DATA TO EXAMINE Start Marker
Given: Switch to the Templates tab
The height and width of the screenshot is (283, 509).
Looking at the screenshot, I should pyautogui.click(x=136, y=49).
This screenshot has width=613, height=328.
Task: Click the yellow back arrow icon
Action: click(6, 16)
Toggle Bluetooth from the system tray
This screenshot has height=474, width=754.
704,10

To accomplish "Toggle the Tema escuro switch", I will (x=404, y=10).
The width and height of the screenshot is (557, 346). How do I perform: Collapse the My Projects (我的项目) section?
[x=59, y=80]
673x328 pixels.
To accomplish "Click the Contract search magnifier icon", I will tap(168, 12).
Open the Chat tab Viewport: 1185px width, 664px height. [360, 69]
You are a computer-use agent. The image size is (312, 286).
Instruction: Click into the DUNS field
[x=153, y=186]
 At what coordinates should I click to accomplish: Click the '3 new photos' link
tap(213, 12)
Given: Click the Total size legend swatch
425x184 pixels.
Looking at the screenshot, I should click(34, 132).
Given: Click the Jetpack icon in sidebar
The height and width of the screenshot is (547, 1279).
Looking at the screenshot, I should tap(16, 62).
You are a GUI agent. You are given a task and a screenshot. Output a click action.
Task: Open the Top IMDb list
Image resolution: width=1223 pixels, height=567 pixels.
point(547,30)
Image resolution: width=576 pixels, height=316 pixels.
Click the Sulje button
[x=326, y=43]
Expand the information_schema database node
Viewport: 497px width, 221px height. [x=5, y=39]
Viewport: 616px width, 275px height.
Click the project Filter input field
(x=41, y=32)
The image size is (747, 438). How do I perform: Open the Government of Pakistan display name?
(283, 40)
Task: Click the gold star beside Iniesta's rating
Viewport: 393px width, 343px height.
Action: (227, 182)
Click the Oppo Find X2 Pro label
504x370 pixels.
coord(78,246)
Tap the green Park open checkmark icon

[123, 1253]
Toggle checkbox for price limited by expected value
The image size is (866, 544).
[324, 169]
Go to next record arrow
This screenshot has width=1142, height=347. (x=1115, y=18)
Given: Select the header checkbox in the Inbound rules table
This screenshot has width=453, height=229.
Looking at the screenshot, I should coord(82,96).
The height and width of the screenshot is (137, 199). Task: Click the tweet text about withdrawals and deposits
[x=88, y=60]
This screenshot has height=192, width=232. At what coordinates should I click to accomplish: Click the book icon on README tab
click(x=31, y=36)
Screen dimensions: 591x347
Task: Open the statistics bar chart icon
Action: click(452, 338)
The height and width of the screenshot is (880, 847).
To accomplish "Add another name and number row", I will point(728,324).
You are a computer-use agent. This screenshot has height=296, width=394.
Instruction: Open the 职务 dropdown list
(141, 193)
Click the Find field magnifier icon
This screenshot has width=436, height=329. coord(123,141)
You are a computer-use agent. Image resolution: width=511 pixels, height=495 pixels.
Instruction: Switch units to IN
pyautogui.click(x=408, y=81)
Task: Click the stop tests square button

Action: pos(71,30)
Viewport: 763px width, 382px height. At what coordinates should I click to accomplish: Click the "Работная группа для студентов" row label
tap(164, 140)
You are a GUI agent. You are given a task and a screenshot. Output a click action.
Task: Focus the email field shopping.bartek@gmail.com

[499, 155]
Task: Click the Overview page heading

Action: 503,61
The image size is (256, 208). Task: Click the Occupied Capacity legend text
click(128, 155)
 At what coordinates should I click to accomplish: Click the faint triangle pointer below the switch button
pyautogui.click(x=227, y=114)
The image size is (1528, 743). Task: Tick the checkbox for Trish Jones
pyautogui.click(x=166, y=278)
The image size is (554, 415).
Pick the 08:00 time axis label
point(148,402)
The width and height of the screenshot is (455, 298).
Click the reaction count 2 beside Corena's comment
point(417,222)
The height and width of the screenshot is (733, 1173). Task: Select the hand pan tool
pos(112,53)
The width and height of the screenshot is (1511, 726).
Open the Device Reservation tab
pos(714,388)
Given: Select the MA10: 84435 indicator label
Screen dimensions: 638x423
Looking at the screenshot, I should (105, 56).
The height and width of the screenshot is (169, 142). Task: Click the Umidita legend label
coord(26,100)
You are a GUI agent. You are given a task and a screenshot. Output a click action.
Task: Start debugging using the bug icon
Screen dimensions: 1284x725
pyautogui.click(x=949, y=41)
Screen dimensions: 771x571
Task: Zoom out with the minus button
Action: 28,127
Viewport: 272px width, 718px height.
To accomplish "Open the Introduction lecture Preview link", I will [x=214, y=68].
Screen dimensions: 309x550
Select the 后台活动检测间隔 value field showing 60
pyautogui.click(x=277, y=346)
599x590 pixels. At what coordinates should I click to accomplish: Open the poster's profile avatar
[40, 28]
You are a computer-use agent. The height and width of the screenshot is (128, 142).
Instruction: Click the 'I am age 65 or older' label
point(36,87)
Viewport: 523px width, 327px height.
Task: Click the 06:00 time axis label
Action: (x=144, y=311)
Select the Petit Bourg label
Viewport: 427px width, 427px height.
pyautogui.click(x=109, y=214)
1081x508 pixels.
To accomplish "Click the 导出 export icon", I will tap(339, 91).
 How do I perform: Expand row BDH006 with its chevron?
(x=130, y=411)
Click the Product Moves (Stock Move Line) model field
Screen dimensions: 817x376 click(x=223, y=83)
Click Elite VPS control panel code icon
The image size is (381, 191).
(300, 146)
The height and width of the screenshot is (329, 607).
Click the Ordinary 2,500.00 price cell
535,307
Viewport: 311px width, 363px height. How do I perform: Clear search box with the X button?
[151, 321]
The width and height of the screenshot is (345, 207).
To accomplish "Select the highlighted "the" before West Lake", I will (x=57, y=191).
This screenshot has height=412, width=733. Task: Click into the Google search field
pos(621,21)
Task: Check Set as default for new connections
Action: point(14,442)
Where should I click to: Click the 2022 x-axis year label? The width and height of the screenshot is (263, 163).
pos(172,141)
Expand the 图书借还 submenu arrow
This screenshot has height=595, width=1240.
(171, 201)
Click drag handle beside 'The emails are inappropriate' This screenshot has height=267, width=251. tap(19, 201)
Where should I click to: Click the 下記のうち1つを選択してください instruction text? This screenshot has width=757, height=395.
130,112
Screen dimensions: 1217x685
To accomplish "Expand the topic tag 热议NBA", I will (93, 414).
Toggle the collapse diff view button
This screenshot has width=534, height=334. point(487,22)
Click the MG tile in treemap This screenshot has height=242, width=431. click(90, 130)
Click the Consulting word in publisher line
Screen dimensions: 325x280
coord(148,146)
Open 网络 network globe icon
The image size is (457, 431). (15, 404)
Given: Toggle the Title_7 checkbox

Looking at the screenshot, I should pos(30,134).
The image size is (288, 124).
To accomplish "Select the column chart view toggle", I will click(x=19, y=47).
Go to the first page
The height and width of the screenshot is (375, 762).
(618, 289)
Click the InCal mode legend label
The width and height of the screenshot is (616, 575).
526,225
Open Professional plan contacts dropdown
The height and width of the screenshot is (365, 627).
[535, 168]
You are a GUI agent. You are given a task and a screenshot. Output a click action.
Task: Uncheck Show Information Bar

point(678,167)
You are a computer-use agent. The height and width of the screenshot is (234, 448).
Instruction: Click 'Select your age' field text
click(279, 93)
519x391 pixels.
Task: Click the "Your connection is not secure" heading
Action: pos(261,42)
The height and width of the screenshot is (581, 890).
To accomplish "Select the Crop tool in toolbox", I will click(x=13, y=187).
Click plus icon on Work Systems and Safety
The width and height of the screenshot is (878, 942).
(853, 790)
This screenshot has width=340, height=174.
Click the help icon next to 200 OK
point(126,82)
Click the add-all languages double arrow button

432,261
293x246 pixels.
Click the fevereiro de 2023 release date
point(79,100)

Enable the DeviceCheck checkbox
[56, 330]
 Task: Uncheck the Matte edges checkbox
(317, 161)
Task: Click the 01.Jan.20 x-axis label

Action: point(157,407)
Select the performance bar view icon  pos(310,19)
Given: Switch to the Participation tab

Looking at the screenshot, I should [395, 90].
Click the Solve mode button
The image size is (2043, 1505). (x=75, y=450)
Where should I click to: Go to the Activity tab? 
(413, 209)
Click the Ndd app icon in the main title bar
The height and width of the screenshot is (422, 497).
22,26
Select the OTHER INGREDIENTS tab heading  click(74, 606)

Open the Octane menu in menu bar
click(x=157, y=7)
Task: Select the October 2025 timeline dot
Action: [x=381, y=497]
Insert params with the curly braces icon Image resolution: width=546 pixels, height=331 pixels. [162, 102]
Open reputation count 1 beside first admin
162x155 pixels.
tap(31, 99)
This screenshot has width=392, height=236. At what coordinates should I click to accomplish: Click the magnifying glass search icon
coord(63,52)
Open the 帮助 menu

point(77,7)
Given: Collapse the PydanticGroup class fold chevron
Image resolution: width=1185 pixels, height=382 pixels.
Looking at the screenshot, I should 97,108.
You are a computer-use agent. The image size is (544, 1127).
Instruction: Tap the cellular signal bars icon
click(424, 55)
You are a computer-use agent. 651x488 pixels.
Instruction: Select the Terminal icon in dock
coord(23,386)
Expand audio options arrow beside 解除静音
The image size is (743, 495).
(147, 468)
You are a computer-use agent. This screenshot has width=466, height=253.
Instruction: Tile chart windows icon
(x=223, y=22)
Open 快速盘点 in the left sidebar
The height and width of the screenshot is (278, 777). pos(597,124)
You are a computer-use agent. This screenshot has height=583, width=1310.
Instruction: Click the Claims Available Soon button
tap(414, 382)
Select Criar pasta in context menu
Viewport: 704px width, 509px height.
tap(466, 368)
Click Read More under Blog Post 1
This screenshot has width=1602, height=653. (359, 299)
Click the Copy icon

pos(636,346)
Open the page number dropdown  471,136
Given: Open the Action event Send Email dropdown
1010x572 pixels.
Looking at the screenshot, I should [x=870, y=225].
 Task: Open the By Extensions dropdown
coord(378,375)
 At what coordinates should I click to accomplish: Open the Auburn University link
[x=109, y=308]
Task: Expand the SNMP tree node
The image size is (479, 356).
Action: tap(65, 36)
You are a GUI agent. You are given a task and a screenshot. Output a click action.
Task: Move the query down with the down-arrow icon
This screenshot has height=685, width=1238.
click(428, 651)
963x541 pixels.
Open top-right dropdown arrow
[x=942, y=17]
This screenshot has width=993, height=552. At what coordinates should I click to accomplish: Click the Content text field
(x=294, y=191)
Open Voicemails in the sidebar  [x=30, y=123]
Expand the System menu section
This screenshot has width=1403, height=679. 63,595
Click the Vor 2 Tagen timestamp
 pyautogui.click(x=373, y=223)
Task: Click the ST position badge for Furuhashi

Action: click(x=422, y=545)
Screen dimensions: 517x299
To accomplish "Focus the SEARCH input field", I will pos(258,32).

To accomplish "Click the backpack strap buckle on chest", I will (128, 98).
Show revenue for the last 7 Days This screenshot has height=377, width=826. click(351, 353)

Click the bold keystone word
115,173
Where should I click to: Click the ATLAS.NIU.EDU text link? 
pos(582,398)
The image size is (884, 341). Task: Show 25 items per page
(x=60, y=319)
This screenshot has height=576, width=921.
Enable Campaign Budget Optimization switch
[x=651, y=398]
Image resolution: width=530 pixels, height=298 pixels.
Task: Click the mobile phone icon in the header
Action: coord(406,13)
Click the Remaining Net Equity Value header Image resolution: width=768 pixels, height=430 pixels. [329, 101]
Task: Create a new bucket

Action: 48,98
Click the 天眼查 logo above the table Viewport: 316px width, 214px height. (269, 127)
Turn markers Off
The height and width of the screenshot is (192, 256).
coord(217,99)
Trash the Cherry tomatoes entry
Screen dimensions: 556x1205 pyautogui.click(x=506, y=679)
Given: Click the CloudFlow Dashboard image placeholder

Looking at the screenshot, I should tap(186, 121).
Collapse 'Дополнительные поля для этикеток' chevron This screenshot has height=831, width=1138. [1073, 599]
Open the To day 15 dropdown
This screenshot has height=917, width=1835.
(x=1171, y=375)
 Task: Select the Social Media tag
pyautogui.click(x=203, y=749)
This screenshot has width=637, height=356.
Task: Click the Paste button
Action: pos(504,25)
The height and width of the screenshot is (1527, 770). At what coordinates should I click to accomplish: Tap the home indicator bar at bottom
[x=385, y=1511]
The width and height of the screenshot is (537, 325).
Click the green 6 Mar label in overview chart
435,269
DATA TO EXAMINE End Marker
TASK DESCRIPTION
From the entries above, return exactly the line containing "Select the performance", the line containing "Select the OTHER", and all lines between, and nothing else.

TASK ANSWER
Select the performance bar view icon  pos(310,19)
Given: Switch to the Participation tab

Looking at the screenshot, I should [395, 90].
Click the Solve mode button
The image size is (2043, 1505). (x=75, y=450)
Where should I click to: Go to the Activity tab? 
(413, 209)
Click the Ndd app icon in the main title bar
The height and width of the screenshot is (422, 497).
22,26
Select the OTHER INGREDIENTS tab heading  click(74, 606)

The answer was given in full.